Attentats de Bruxelles : Les victimes expliquent l’enfer qu’elles ont vécu

La présidente du tribunal, Laurence Massart. | © BELGA PHOTO ERIC LALMAND
Le procès des attentats de Bruxelles a actuellement lieu. Une à une, les victimes de cette terrible journée témoignent devant la cour.
Avec Belga
Valérie Vervoort souhaitait que son fils, aujourd’hui âgé de 7 ans, puisse assister à son témoignage, mais la cour a refusé sa demande. « Sans un thérapeute qui le suit, je préfère prendre la décision qu’il n’assiste pas à l’audience, pour le protéger et le sauvegarder » , a justifié la présidente Laurence Massart, conseillant à la victime d’en parler avec lui par la suite. L’enfant est resté avec les greffières de la cour et le chien d’assistance aux victimes, en dehors de la salle.
La cantatrice d’une quarantaine d’années a raconté que, le 22 mars 2016, elle se trouvait à Brussels Airport pour prendre un vol vers New-York. Elle se trouvait au comptoir d’enregistrement, avec son fils de 5 mois contre son torse, lorsque les bombes ont explosé. « J’ai entendu la première explosion. Je me suis baissée derrière l’appareil où on met les bagages. J’ai pensé au Bataclan et je m’attendais à des tirs. Quelques secondes plus tard, il y a eu la deuxième explosion. J’ai vu la boule de feu, j’ai senti la chaleur… » , a-t-elle décrit.
Je me sentais coupable de la chance que j’ai eue.
Celle-ci a expliqué les moments qui ont suivi, avec une évacuation des personnes vers un hangar proche de l’aéroport, puis son arrivée chez ses parents, qui sont venus la chercher à Zaventem, vers 12h30. « Je me sentais coupable de la chance que j’ai eue » , a-t-elle dit, révélant que ce n’est que récemment, quand la guerre en Ukraine a éclaté, que son traumatisme s’est réellement manifesté. « Je me suis rendue compte qu’il y avait quelque-chose en moi que je n’avais pas assimilé. J’évite certaines dates pour prendre des vols, je fais des cauchemars la veille d’un départ et j’ai peur de partir en laissant mes enfants seuls. J’ai toujours la peur d’être au mauvais endroit au mauvais moment ».
Valérie Vervoort a montré à la cour trois photos, l’une de son fils couché sur une couverture dans un hangar après l’attentat, une autre de son fils et elle juste après leur arrivée chez ses parents le 22 mars à la mi-journée et enfin une dernière de son fils aujourd’hui, jouant du violoncelle, sa passion.

● **Consigne 1**
D'après l'article sur le procès des attentats de Bruxelles, vers quelle ville Valérie Vervoort devait-elle prendre un vol le 22 mars 2016 ?
● **Consigne 2**
Prolongez l'article sur le procès des attentats de Bruxelles à partir de sa dernière phrase.

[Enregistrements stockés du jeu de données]
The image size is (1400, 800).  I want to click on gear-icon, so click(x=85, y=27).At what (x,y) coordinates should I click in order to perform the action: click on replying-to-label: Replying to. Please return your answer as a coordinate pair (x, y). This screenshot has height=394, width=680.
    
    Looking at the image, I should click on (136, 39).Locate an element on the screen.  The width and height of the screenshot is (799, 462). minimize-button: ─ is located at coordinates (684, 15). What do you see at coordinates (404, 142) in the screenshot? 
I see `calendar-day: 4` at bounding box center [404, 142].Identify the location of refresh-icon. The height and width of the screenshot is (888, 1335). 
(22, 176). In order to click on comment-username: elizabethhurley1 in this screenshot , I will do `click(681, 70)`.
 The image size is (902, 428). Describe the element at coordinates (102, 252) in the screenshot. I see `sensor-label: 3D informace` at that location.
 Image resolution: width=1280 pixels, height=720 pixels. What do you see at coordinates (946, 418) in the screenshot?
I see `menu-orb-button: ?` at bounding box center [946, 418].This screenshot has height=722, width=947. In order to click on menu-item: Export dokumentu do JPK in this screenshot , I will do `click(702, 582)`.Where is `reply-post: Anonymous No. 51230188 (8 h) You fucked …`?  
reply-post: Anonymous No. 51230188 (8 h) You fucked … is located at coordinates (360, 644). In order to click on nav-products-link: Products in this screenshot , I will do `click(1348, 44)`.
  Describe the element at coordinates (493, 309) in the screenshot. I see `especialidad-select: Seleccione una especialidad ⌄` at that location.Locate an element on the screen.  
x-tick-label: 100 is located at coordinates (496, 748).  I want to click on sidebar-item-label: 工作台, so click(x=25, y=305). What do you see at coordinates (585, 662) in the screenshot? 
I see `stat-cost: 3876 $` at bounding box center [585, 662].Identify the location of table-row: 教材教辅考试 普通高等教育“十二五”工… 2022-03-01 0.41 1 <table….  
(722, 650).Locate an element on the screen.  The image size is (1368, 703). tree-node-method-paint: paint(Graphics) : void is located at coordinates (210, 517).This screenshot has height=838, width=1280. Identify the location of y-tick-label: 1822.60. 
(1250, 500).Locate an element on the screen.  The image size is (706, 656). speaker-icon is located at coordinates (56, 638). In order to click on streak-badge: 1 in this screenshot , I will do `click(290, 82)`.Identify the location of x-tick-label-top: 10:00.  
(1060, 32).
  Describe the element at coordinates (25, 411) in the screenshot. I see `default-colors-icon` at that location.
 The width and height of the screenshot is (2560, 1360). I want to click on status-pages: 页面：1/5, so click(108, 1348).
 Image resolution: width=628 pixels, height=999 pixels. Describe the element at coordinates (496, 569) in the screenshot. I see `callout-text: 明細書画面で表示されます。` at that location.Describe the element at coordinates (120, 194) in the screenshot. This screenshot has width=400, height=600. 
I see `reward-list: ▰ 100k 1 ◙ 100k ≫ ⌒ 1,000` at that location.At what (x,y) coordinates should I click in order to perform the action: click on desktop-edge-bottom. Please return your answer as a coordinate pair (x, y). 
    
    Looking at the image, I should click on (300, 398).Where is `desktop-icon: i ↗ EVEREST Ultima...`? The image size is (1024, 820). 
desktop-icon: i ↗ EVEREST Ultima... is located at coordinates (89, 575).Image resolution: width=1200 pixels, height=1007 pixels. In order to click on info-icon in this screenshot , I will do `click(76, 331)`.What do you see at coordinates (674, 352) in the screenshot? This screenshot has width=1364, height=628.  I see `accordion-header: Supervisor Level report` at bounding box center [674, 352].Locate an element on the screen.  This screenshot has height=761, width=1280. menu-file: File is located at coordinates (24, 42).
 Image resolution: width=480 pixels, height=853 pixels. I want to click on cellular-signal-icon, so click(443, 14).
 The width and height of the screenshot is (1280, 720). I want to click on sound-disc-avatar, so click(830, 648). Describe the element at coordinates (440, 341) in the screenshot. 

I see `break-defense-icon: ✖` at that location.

● **Résultat de la tâche 1**
Elle devait prendre un vol vers New-York.

● **Résultat de la tâche 2**
Un enfer
Sylvie Ingels, aujourd’hui âgée de 50 ans, se trouvait dans le hall des départs au moment des deux explosions. Avec son mari et deux amis, ils revenaient d’un voyage en Thaïlande. Cette secrétaire a raconté avoir eu un pressentiment dans l’avion que quelque chose allait lui arriver. « J’ai eu une crise de panique dans l’avion, je voulais sortir alors qu’on se trouvait à 20.000 pieds » . Une fois arrivée à Zaventem, la femme s’est sentie « honteuse et ridicule » : « je n’avais jamais eu un tel comportement » .
C’est en sortant des toilettes du hall des départs qu’elle a entendu une « terrible explosion » derrière elle, avec une fumée très dense qui l’empêchait de se rendre compte de la gravité de ce qu’il venait de se passer. « J’étais figée, tétanisée, je ne pouvais plus bouger. » C’est alors qu’a retenti la seconde explosion, donnant lieu à un « indescriptible chaos » . « Je me suis recroquevillée sur moi-même, je me suis dit que c’était maintenant que ma vie prenait fin. Mes pensées sont allées vers mes enfants. J’avais l’impression de ne plus rien contrôler. »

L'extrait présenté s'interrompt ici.